Polyphyletic taxon: opposite to monophyletic taxon: A polyphyletic group is mistakenly or improperly erected on the basis of homoplasy.—characteristics that have arisen despite not sharing a common ancestor. Homoplasy arises because of convergent evolution, parallelism, evolutionary reversals, horizontal gene transfer, or gene duplications. Polyphyletic taxa are genetically heterogeneous because members do not share a common ancestor.
Neontology is a branch of biology that emphasizes the study of modern biota (living or recent organisms) rather than fossilized organisms (paleontology).
Numerical Taxonomies are a common approach to phenetic taxonomy that employ a number of phenotypic characteristics to generate similarity coefficients that may be mapped in dendrograms.
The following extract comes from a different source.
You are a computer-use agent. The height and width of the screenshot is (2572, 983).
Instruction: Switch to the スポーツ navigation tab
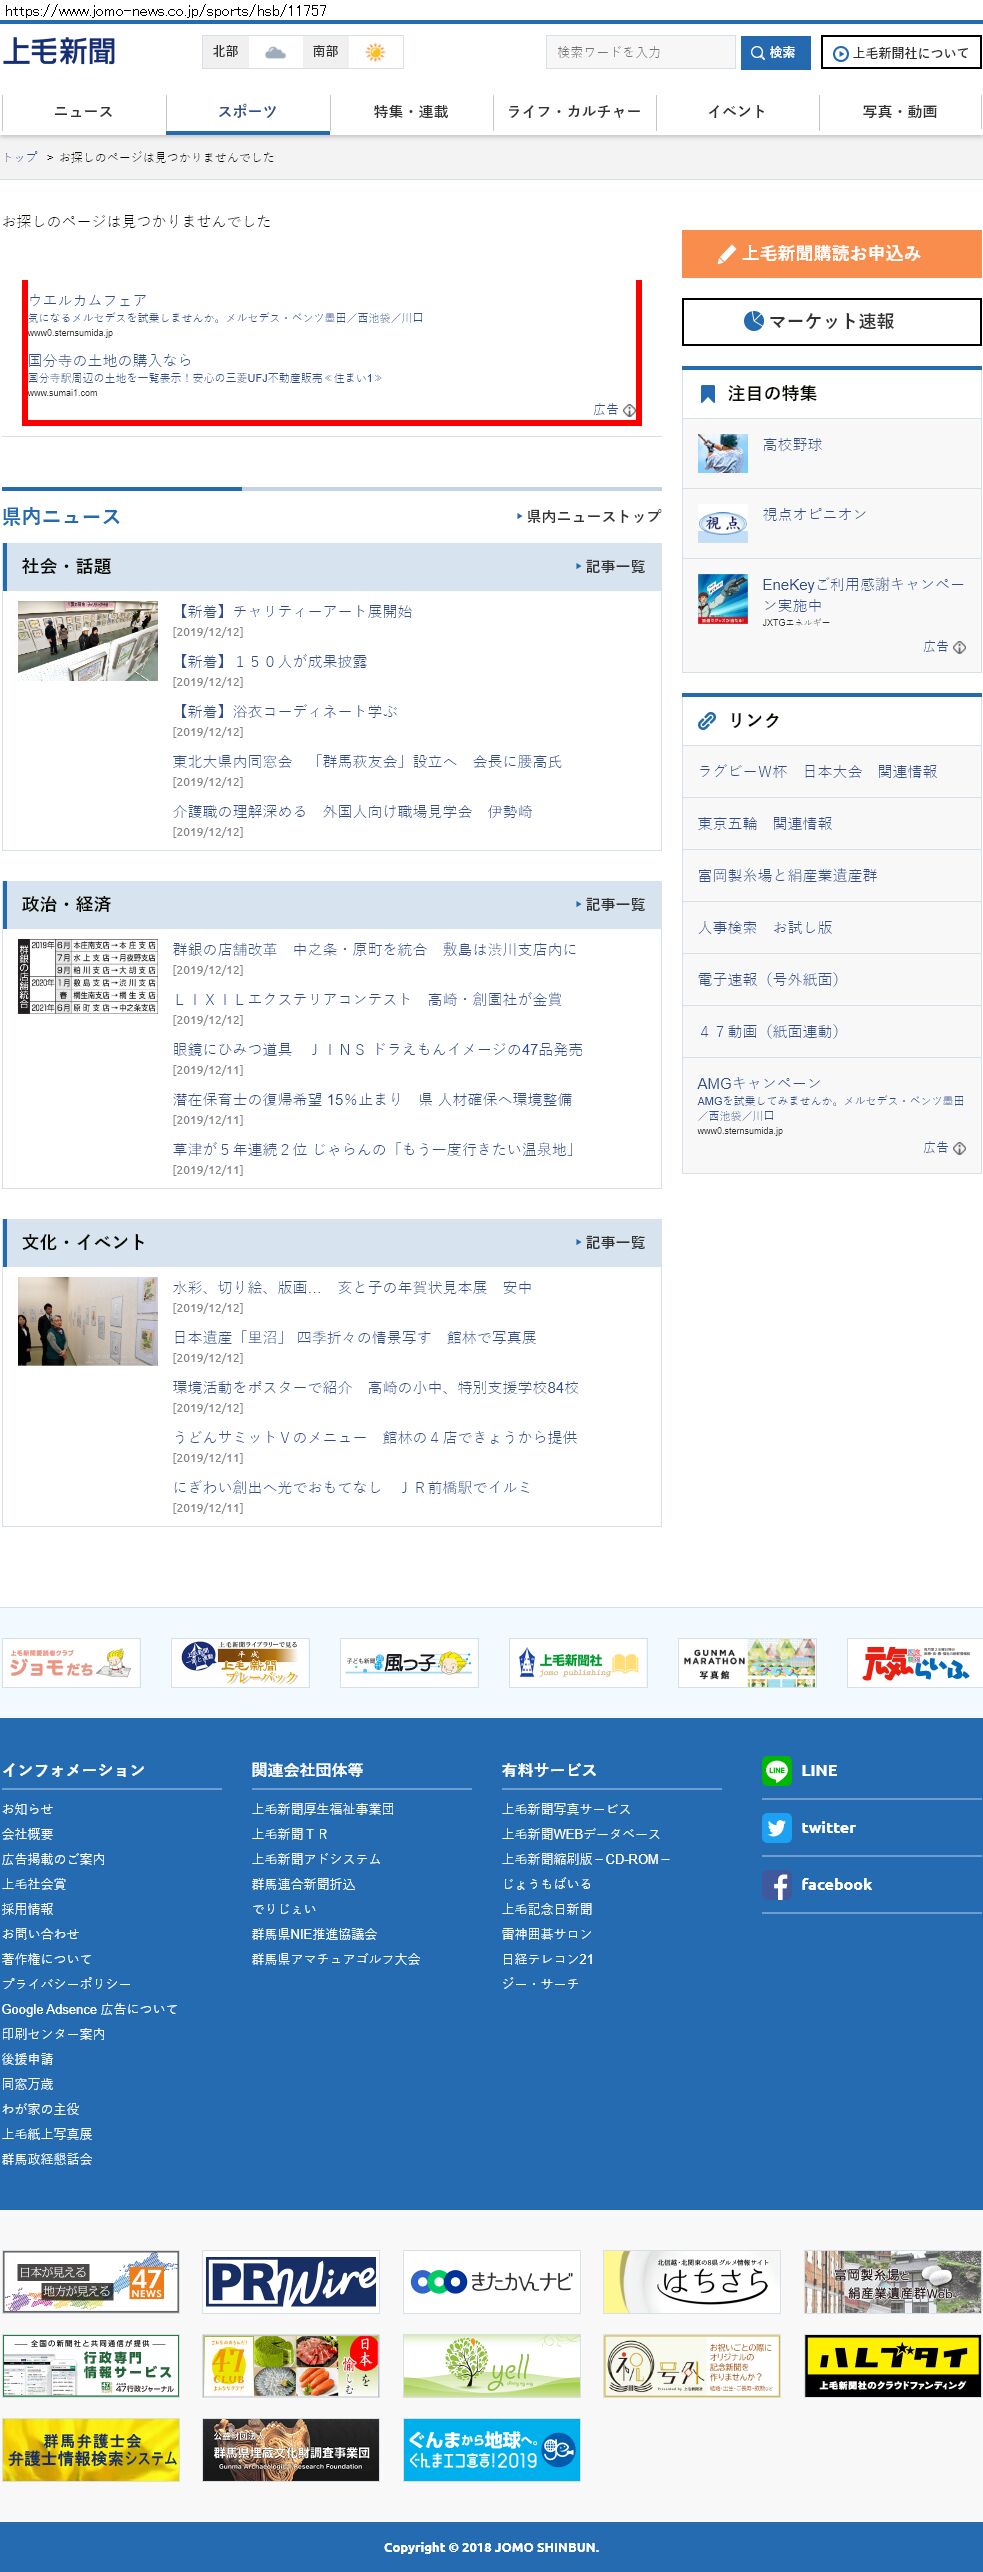[247, 112]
Groupings based on numerical taxonomy may or may not correlate with evolutionary relationships.
Taxonomies aim to group organisms according to shared characteristics against the background of biological diversity.
Sympatry involves no geographical separation of sub-populations of individuals. Sympatric speciation events occur most often in plants by the mechanism of polyploidy in which the number of chromosomes is doubled or tripled. John Maynard Smith proposed a model called disruptive speciation, in which homozygotes might have greater fitness than heterozygotes under some environmental conditions.